Two major crashes in the same spot on the 14-turn circuit pushed the race into double overtime. On the second OT attempt, Chase Briscoe went off course in Turn 1 while racing for the lead with Denny Hamlin, was given a stop-and-go penalty for said infraction, and then turned Hamlin around in Turn 10.
Taking advantage of the madness? A.J. Allmendinger, the full-time Xfinity Series regular for Kaulig Racing who took the lead coming to the white flag and went on to claim his second career Cup victory.
Say it with us – “It’s Bristol, baby”
NASCAR’s return to Bristol Motor Speedway in September – minus the dirt – produced some true highlight-reel moments.
The Xfinity Series’ regular season finale ended with AJ Allmendinger, Austin Cindric and Justin Allgaier in contention for the win on the final lap. Coming out of the last turn, Cindric got into Allmendinger and they both slid across the finish line, with Allmendinger winning the race and the regular season title.

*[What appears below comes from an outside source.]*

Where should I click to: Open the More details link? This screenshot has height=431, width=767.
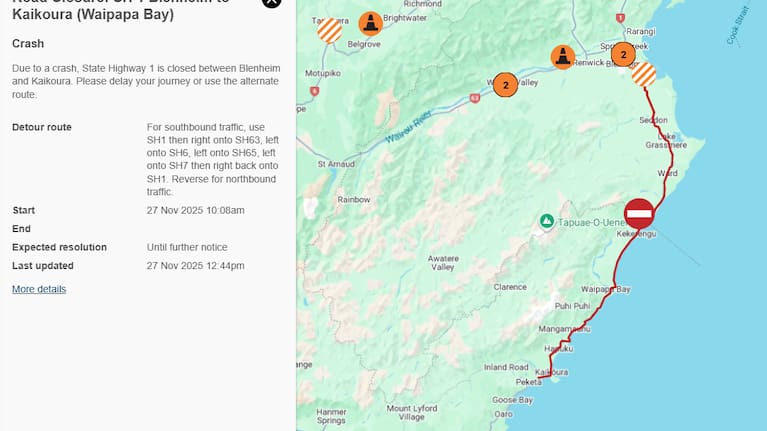[x=39, y=289]
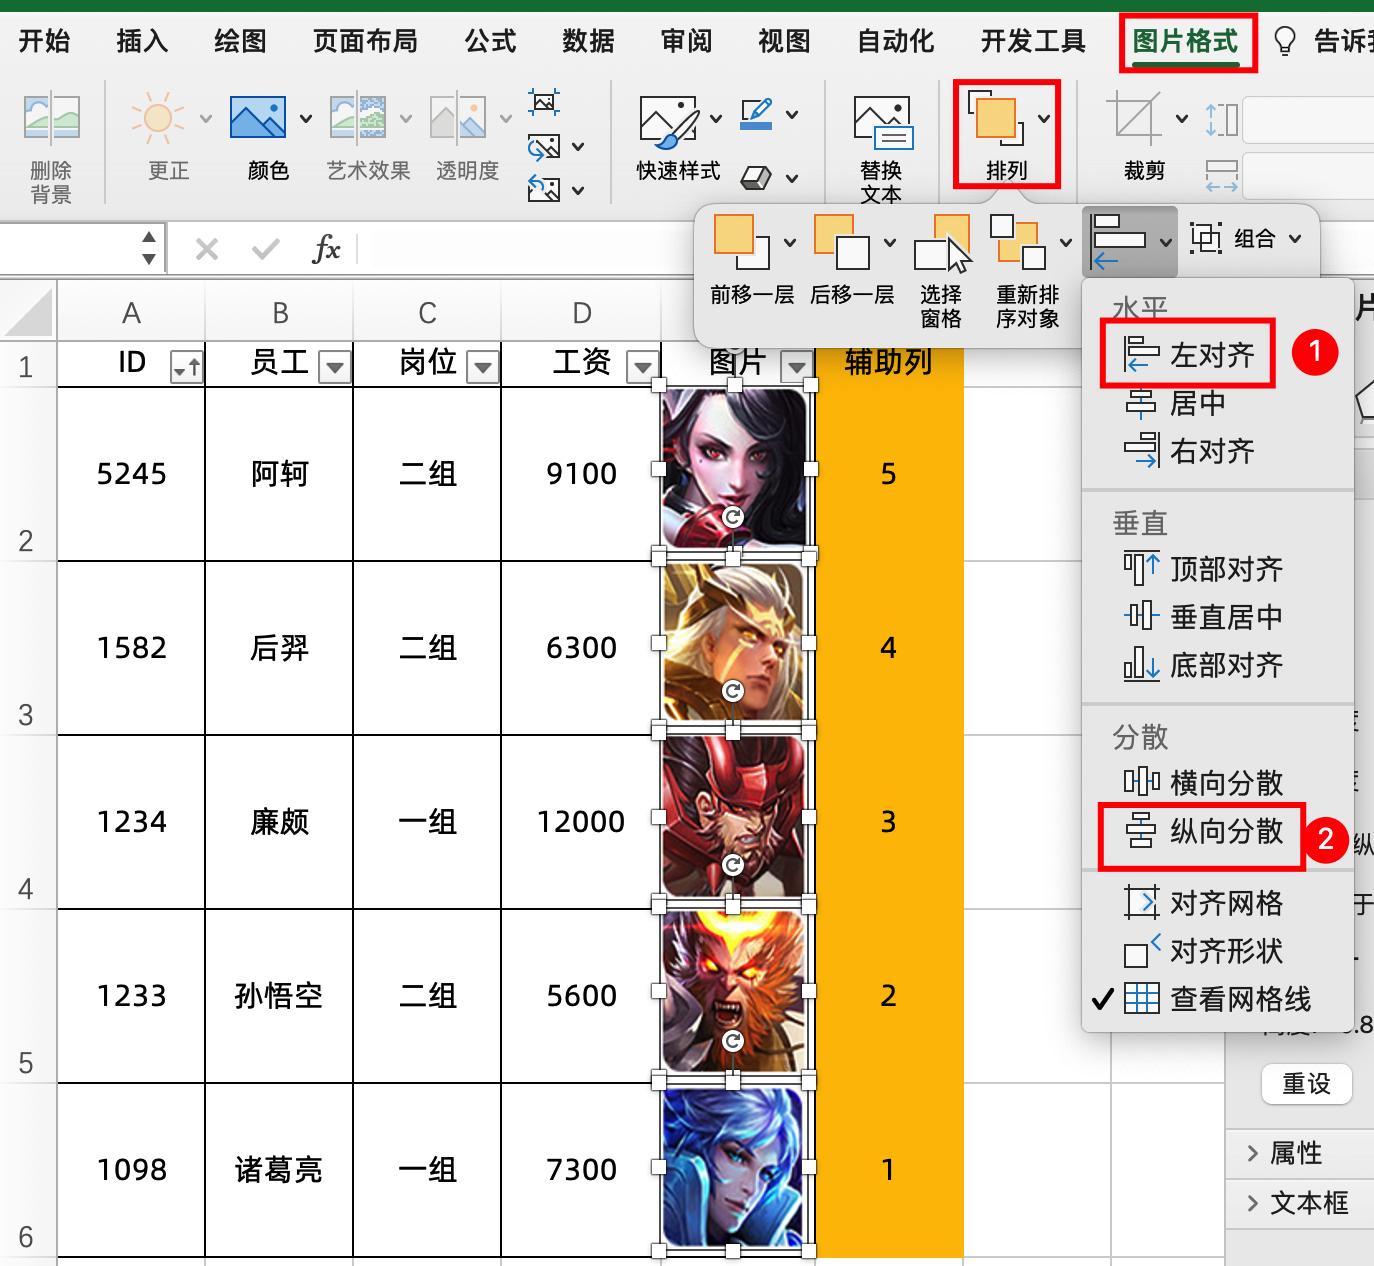Open the 图片 column filter dropdown
Screen dimensions: 1374x1266
coord(797,366)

One night later in the Cup race, Chase Elliott and Kevin Harvick were racing for the lead late when contact between them cut down Elliott’s left front tire. After returning to the track several laps down, Elliott ran Harvick hard and then stayed in front of Harvick, which enabled Kyle Larson to catch Harvick and pass him for the win with four laps to go.

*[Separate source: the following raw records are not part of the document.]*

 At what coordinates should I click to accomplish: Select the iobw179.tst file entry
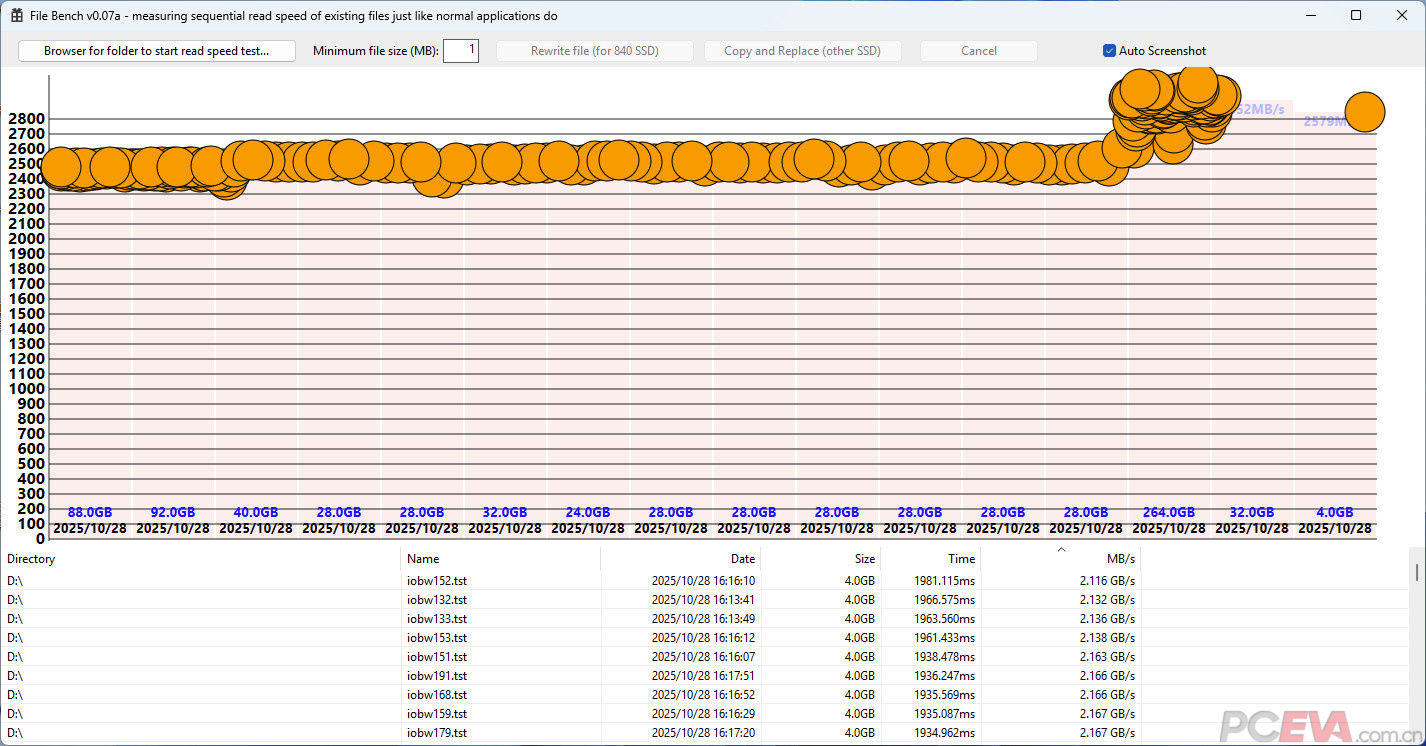click(x=437, y=733)
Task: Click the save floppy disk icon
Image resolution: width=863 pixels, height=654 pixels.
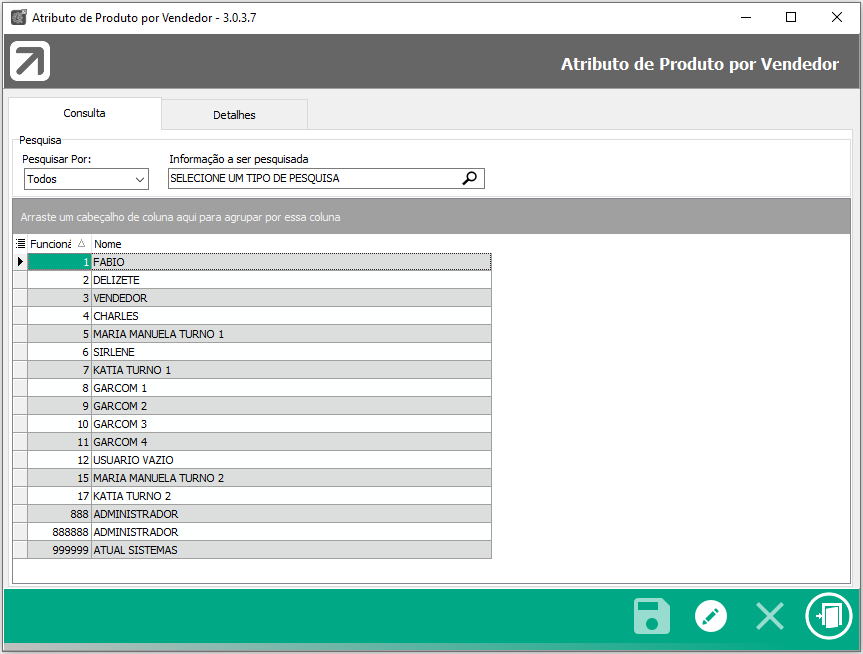Action: (x=652, y=615)
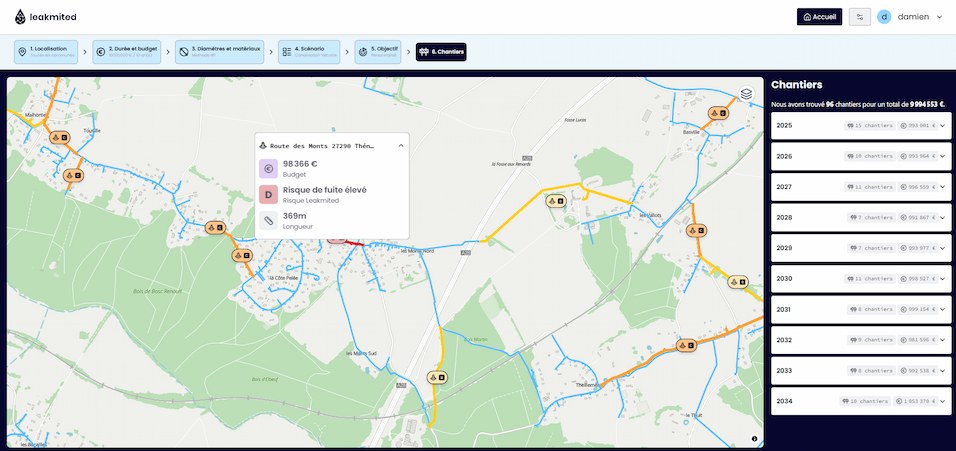
Task: Click the red D risk grade badge
Action: coord(268,194)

After the race, Larson celebrated while Elliott and Harvick confronted each other on pit road. Their feud was revived later in the playoffs at the Charlotte Motor Speedway Roval with two more incidents – and Elliott moving on in the post-season.
Bubba makes history
With rain threatening at Talladega Superspeedway in October, Bubba Wallace surged into the lead. But the most important move he made was the one he didn’t.
Three laps later, he stayed low down the backstretch to keep Brad Keselowski behind him instead of attempting to block Joey Logano. Ryan Preece was spun out of the pack and a wreck ensued to bring out a caution with Wallace still in front.

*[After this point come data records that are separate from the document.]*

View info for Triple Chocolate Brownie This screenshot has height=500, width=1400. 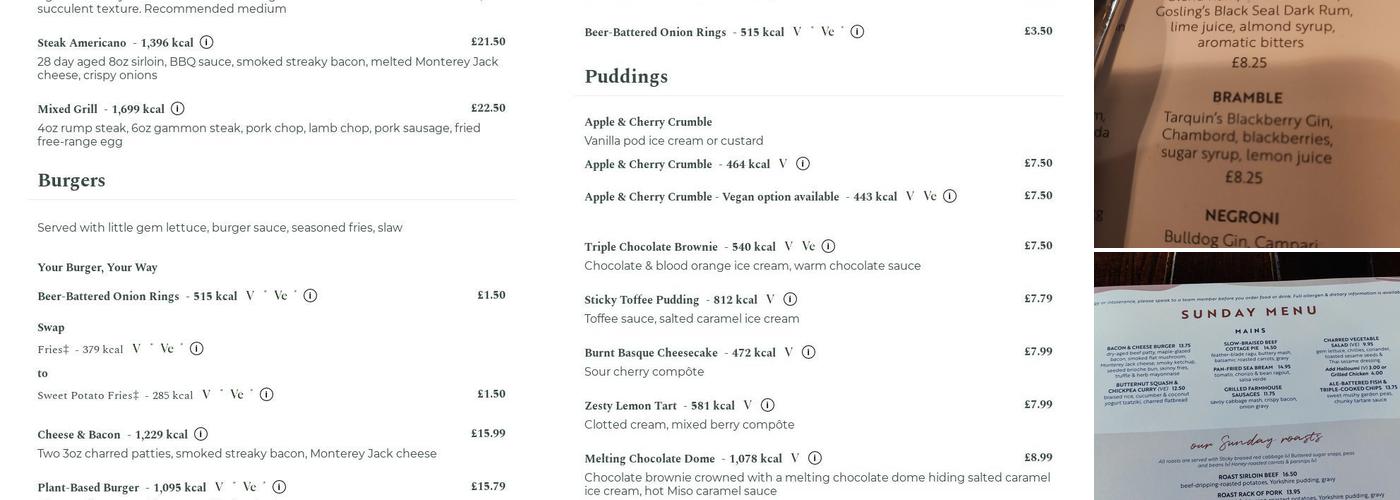coord(828,246)

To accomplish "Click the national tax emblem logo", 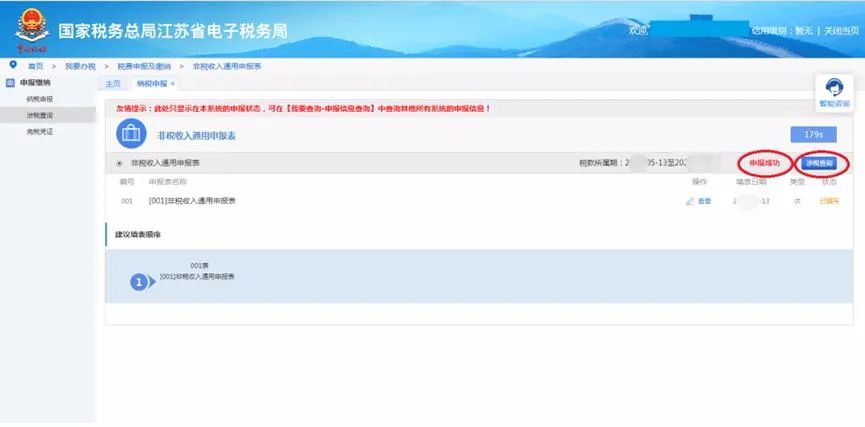I will click(x=31, y=30).
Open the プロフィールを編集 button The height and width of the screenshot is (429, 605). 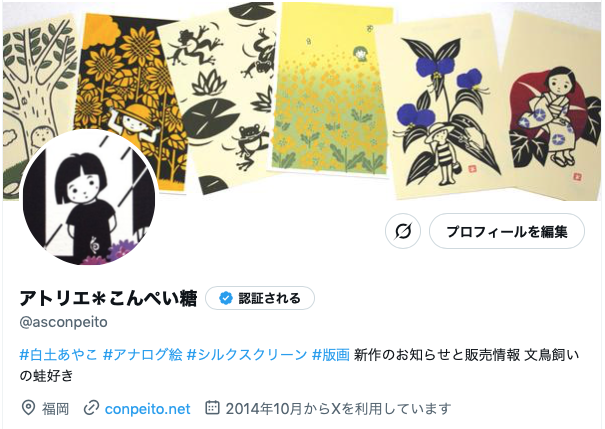[x=507, y=231]
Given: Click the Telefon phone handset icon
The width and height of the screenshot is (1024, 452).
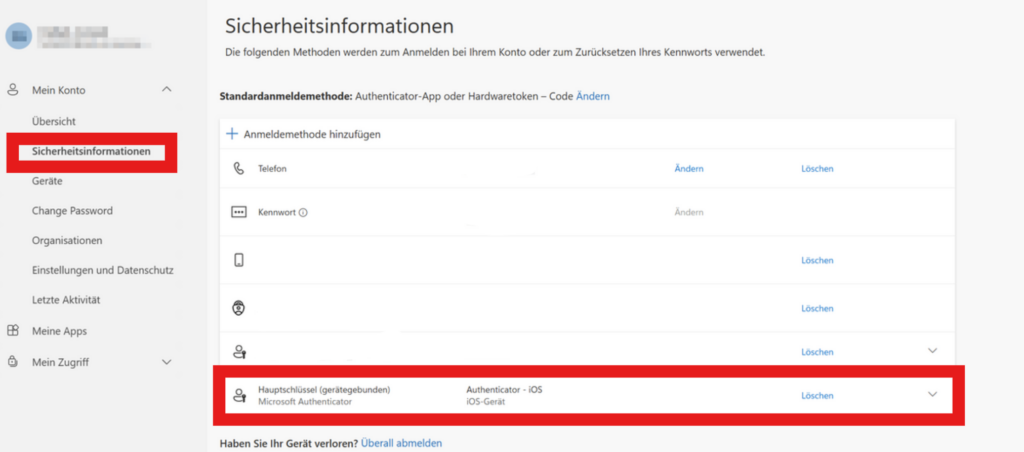Looking at the screenshot, I should (x=238, y=169).
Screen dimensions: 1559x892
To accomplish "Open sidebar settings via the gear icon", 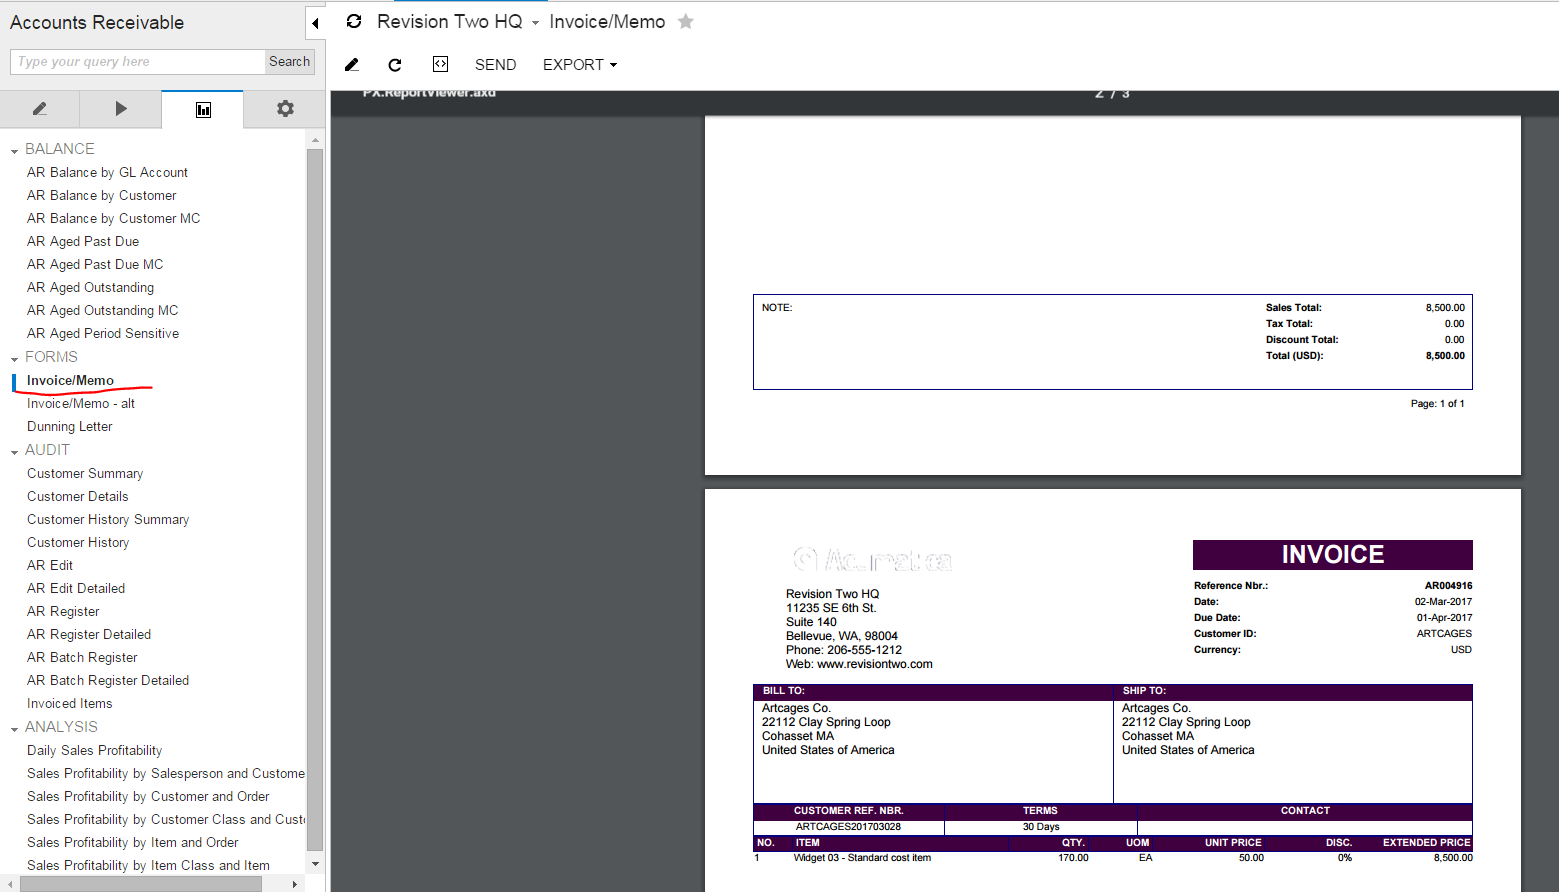I will pyautogui.click(x=283, y=108).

Then came the rain. And the waiting. And ultimately, the joy, as Wallace was declared race winner after 117 laps of a scheduled 188.
“This is for all those kids out there who want to have an opportunity, in whatever they want to achieve, to be the best in what they want to do,” Wallace told NBC Sports afterwards.
“You’re gonna go through a lot of bullshit. But you’ve always got to stay true to your path and not let the nonsense get to you and stay strong. Stay humble. Stay hungry.
“There have been plenty of times where I’ve wanted to give up, but you surround yourself with the right people and it’s moments like this that you appreciate.”
Moments after taking the checkered flag in November at Martinsville Speedway, Alex Bowman had a visitor join him on the front stretch.
Denny Hamlin, whom Bowman bumped out of the lead with eight laps to go before winning in overtime, drove toward Bowman’s car. Bowman spun out of Hamlin’s way and his car briefly locked front bumpers with Hamlin’s before Hamlin backed up and drove off.
Hamlin was still able to clinch a spot in the Championship 4 (so did Chase Elliott and Martin Truex Jr., all of whom joined Kyle Larson). But that didn’t stop Hamlin from lighting into Bowman, calling him a “hack” that “gets his ass kicked by his teammates every week.”
Bowman said his contact with Hamlin wasn’t intentional, but also noted Hamlin’s own history at Martinsville: “He’s been on the other side of that. He’s crashed guys here for wins. I hate doing it. Obviously, I don’t want to crash somebody and I just got loose underneath and spun him out.”
The pit stop of a lifetime
Kyle Larson put it clearly after winning the season finale at Phoenix Raceway to claim his first series title: Without his final pit stop, he and the No. 5 Hendrick Motorsports team would not be champions.
For much of the race, Larson’s car was down on performance and needed continuous adjustments. But he had two elements in his favor: A strong pit crew and the No. 1 stall on pit road, earned by winning pole position.
It all came together after a caution for debris with 30 laps to go. Larson entered pit road fourth, worst among the Championship 4 drivers. He came out first after his pit crew changed four tires in 11.8 seconds, their second-fastest stop of the year.
That was all Larson needed. He led the final, 24-lap sprint to the finish to cap off his historic season.